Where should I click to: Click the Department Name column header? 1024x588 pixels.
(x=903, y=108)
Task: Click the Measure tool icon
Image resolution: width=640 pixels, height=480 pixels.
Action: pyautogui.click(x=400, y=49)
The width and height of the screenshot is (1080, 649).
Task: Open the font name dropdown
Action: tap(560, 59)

**JOB:** Reproduce the stretch of the listing above from the line containing "Task: Click the Measure tool icon" through the end of the listing, including both ends.

**WRITTEN REPLY:**
Task: Click the Measure tool icon
Image resolution: width=640 pixels, height=480 pixels.
Action: pyautogui.click(x=400, y=49)
The width and height of the screenshot is (1080, 649).
Task: Open the font name dropdown
Action: tap(560, 59)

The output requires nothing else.